Sanità, Cgil e Fp Cgil: “No allo scontro tra categorie di lavoratori. Reinternalizzare le attività”

No allo scontro diretto tra lavoratori esternalizzati e idonei vincitori di concorso. L’enorme carenza di organici negli ospedali e nelle Asl di Roma e del Lazio ha ricadute dirette anche su chi mette in opposizione la scelta di continuare ad affidare all’esterno i servizi e l’attuazione degli indirizzi dati dalla Regione Lazio – ultimo con la delibera del 6 febbraio con cui, attingendo alla graduatoria idonei del concorso al S. Andrea, dispone l’assegnazione di oltre mille risorse nelle diverse strutture sanitarie.

“Noi abbiamo sempre sostenuto che chi svolge lo stesso lavoro debba avere gli stessi diritti. dicono Natale di Cola, segretario Cgil di Roma e Lazio e Giancarlo Cenciarelli, segretario generale Fp Cgil Roma e Lazio.  “L’annoso ricorso agli appalti ha precarizzato il lavoro, impoverito e tolto tutele ai lavoratori, creando dumping e facendo pagare loro le inefficienze del sistema. Anni di commissariamento e blocco delle assunzioni hanno generato un elevato ricorso ad attività esterne”.

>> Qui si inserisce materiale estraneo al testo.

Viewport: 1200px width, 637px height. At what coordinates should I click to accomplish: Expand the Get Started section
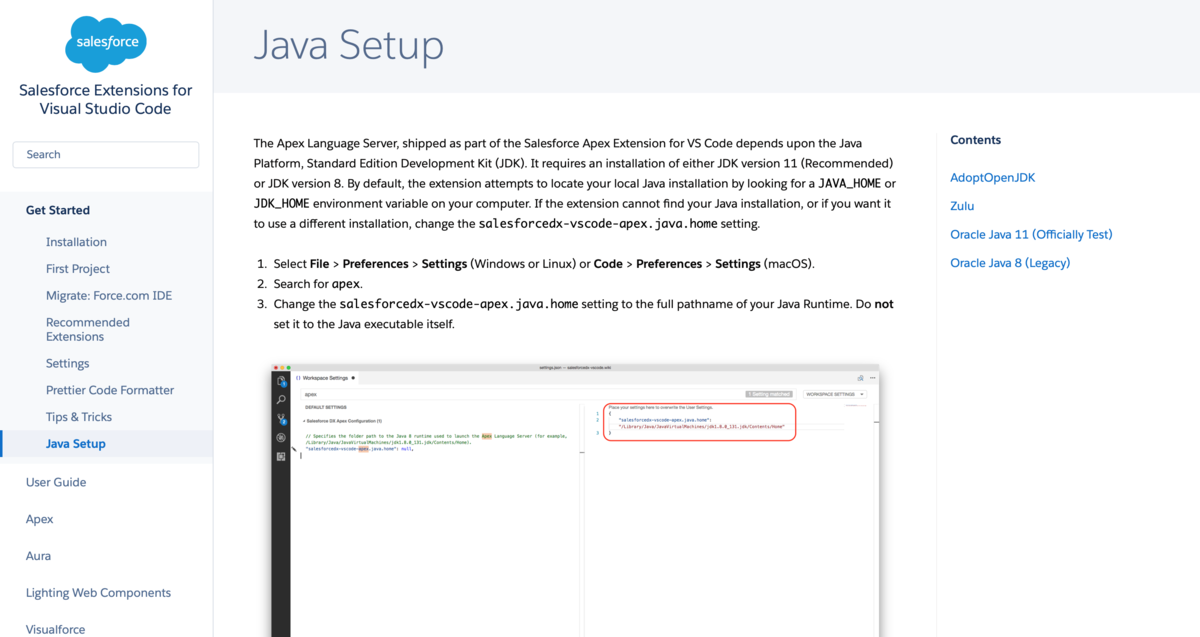(x=57, y=210)
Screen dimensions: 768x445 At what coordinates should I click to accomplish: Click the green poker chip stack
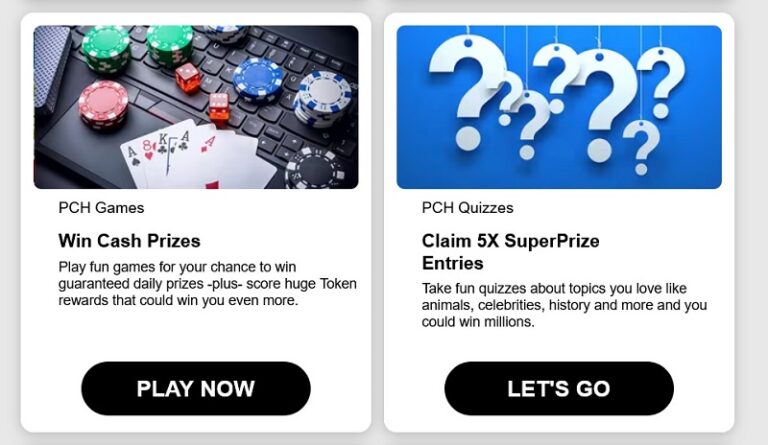pos(107,47)
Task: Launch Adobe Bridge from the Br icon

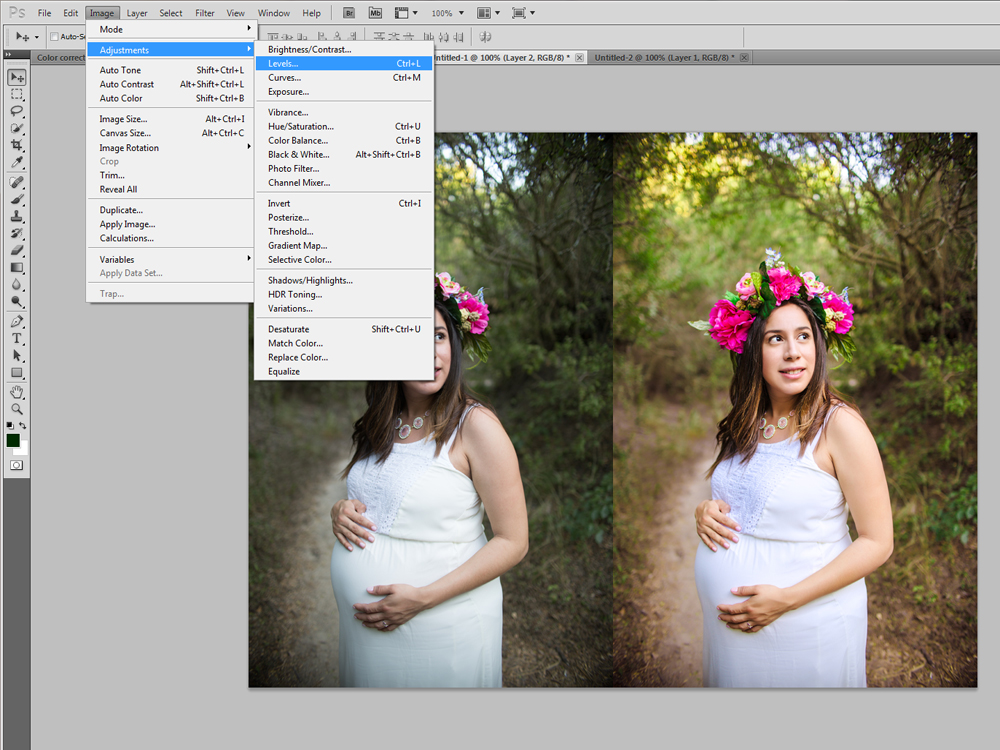Action: [x=349, y=13]
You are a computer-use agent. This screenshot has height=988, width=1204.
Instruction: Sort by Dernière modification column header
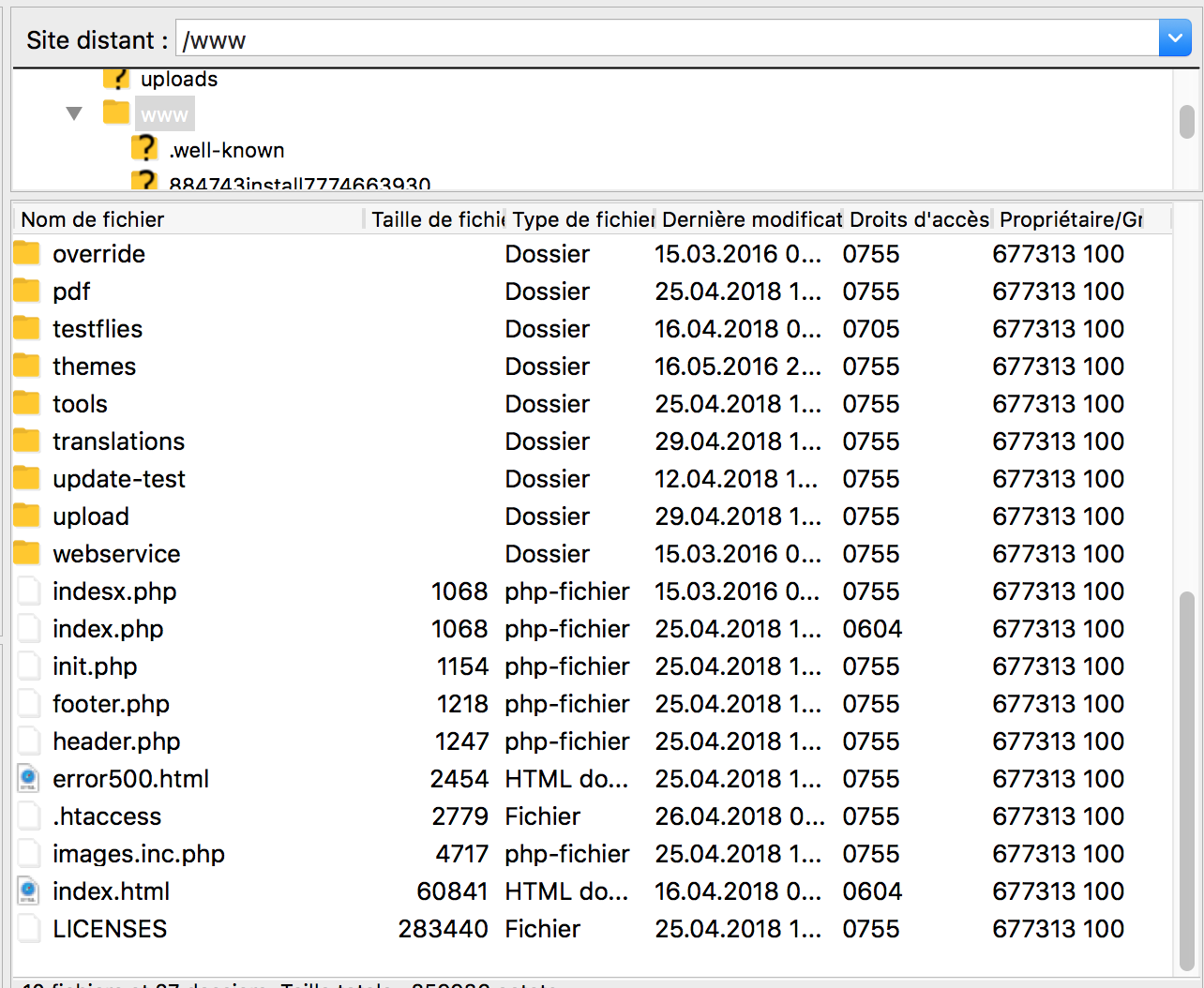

“Ora è possibile, anche con l’uscita dal commissariamento e con indicazioni chiare anche a livello nazionale, riportare le attività all’interno delle strutture, e avviare al contempo un percorso straordinario di assunzioni, che tenga conto di chi ha tenuto in piedi i servizi sanitari regionali anche con 15 anni di servizio in cooperativa”.

“I primi, importanti passi sono stati fatti: dopo il S. Andrea, con settemila idonei, risorse nuove e formate, pronti a entrare nel sistema sanitario dalla porta principale, si deve andare avanti con i nuovi concorsi programmati, ma non basta. È necessario uno sforzo straordinario per assumere, così come è fondamentale tornare a internalizzare servizi e attività, con un percorso condiviso e in accordo con la Regione, così come è stato fatto per il 118, riducendo il rischio di perdere professionalità ed esperienze, con elementi che tengano conto degli anni di servizio prestati anche da esterno”.